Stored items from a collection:
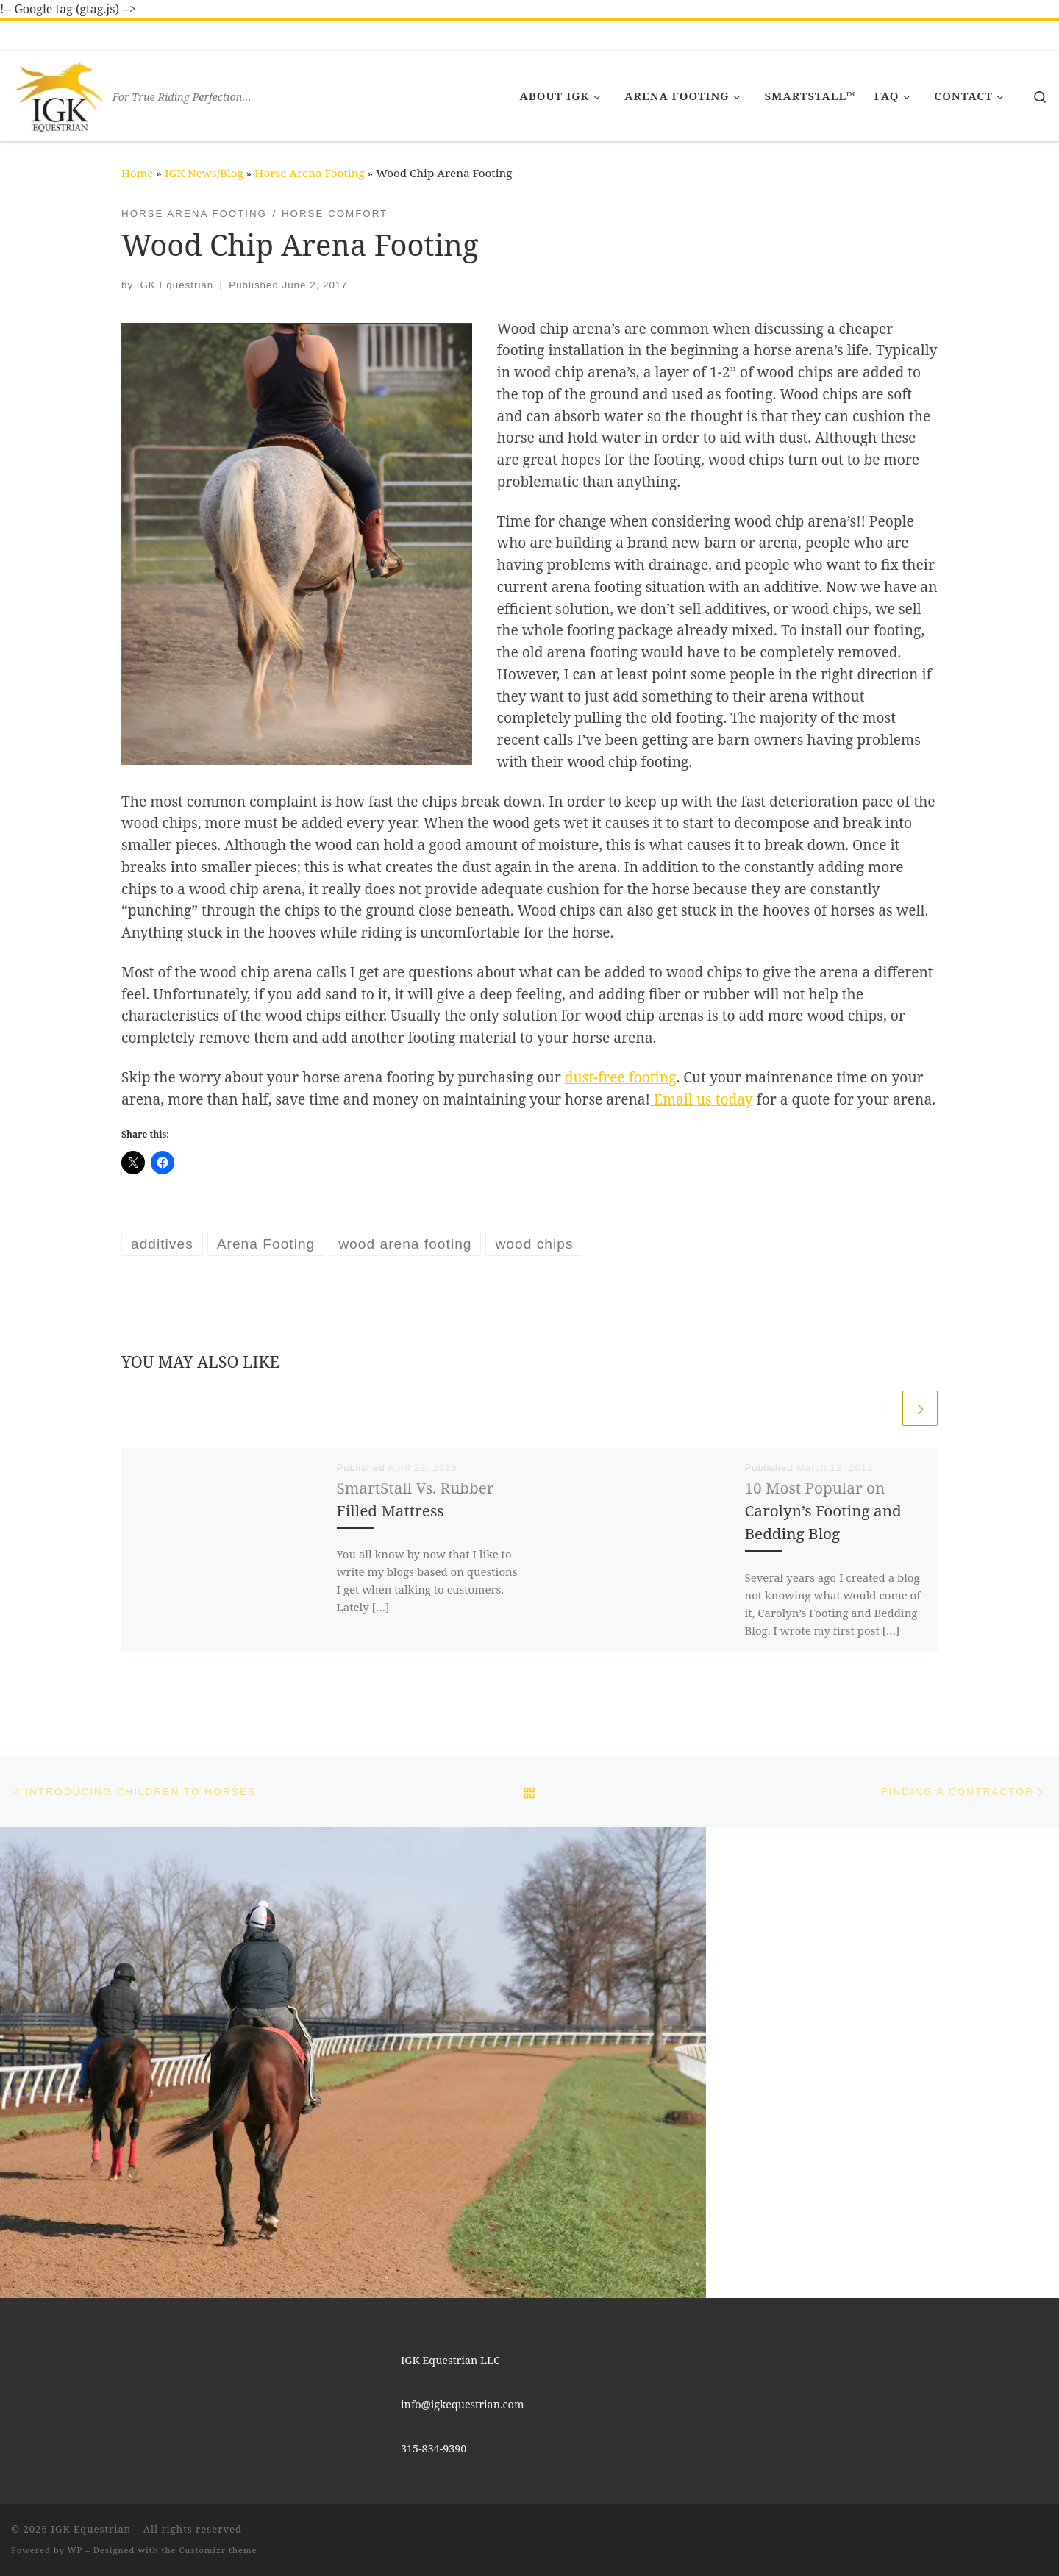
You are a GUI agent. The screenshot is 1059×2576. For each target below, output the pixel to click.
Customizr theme (218, 2549)
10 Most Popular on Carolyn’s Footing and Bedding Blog (823, 1510)
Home (137, 172)
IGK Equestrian (175, 284)
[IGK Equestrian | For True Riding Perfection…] (59, 93)
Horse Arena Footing (309, 172)
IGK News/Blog (204, 172)
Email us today (701, 1099)
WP (75, 2549)
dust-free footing (621, 1077)
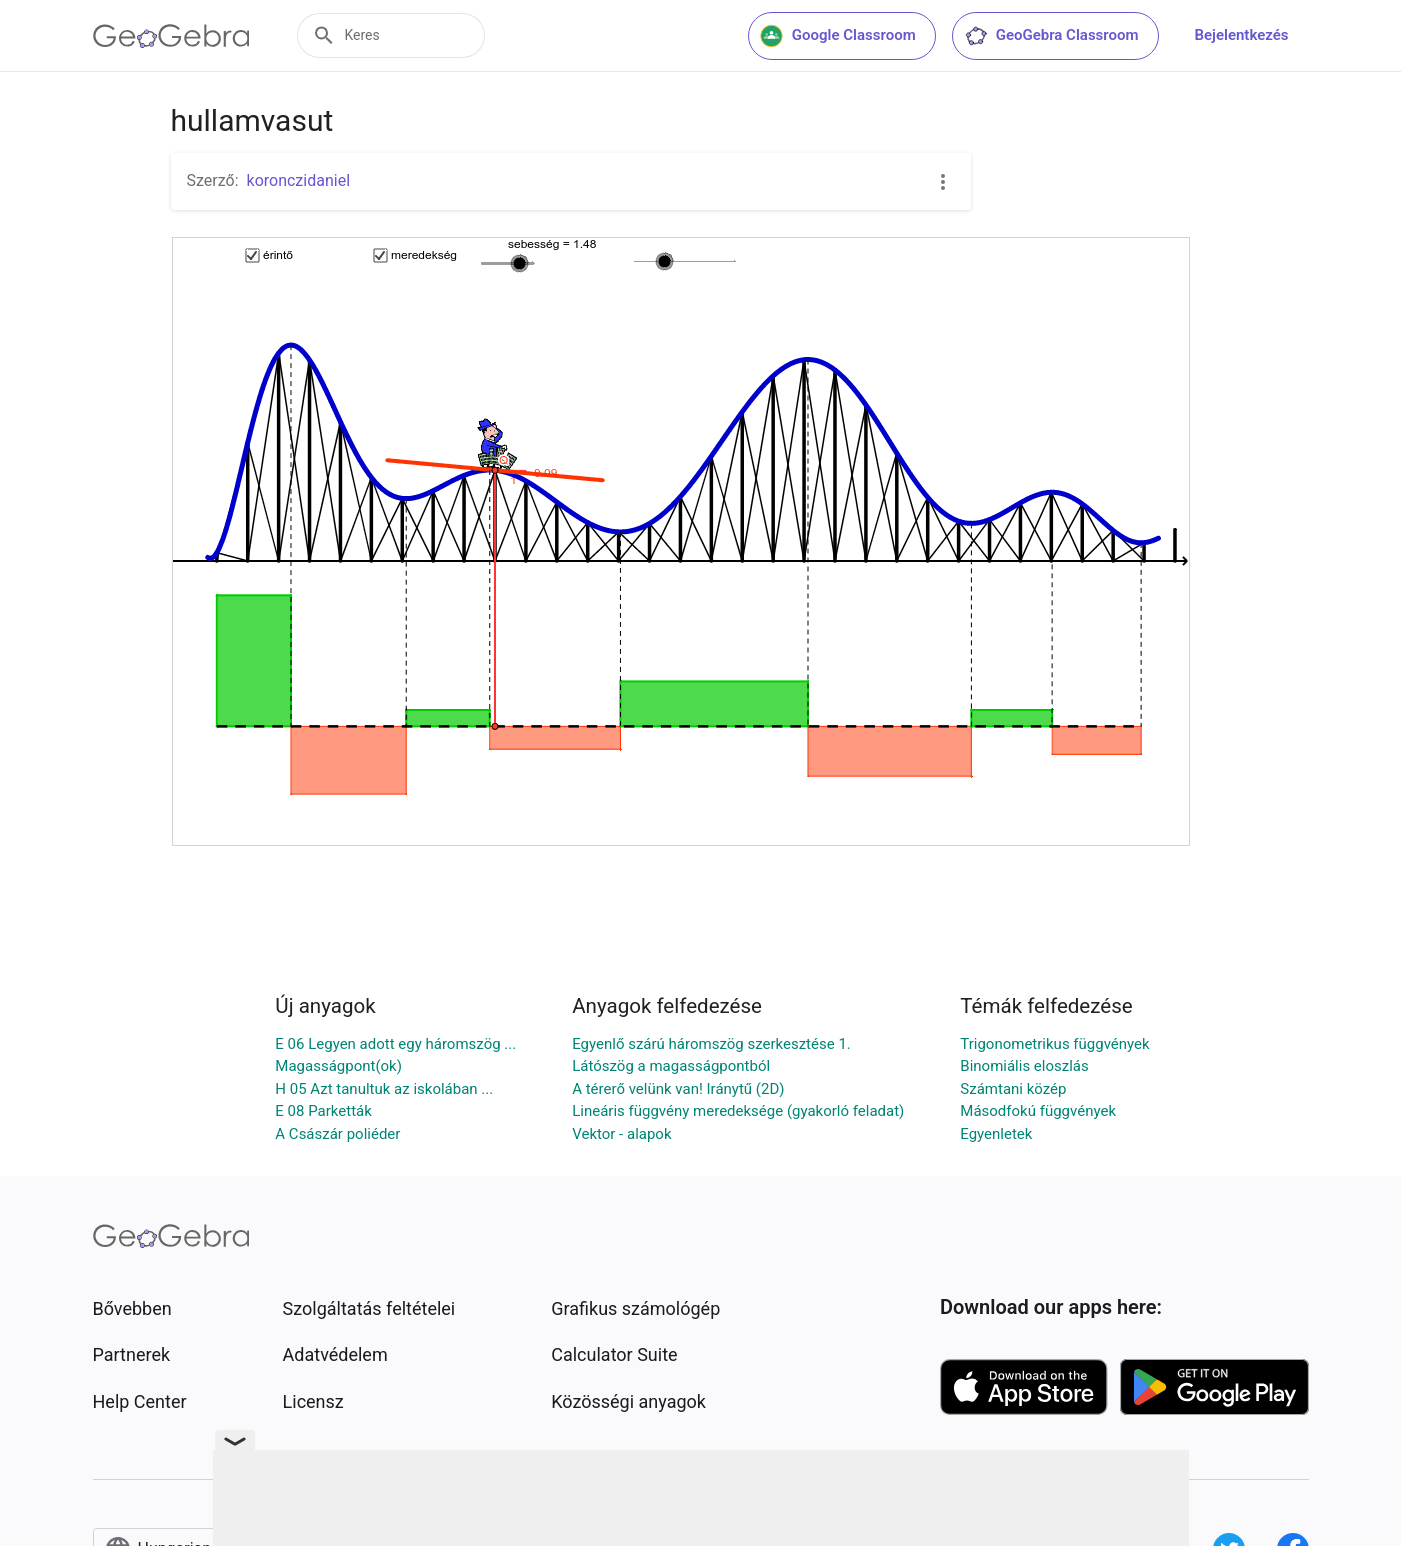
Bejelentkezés (1242, 35)
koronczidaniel (299, 180)
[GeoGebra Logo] (171, 36)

■ EXERCISE GOAL: Copy every line of the material above word for word, leaving out the pictures.

■ EXPECTED ANSWER:
You are a GUI agent. The screenshot is 1059×2576. For each target below, output the pixel to click.
Customizr theme (218, 2549)
10 Most Popular on Carolyn’s Footing and Bedding Blog (823, 1510)
Home (137, 172)
IGK Equestrian (175, 284)
[IGK Equestrian | For True Riding Perfection…] (59, 93)
Horse Arena Footing (309, 172)
IGK News/Blog (204, 172)
Email us today (701, 1099)
WP (75, 2549)
dust-free footing (621, 1077)
Bejelentkezés (1242, 35)
koronczidaniel (299, 180)
[GeoGebra Logo] (171, 36)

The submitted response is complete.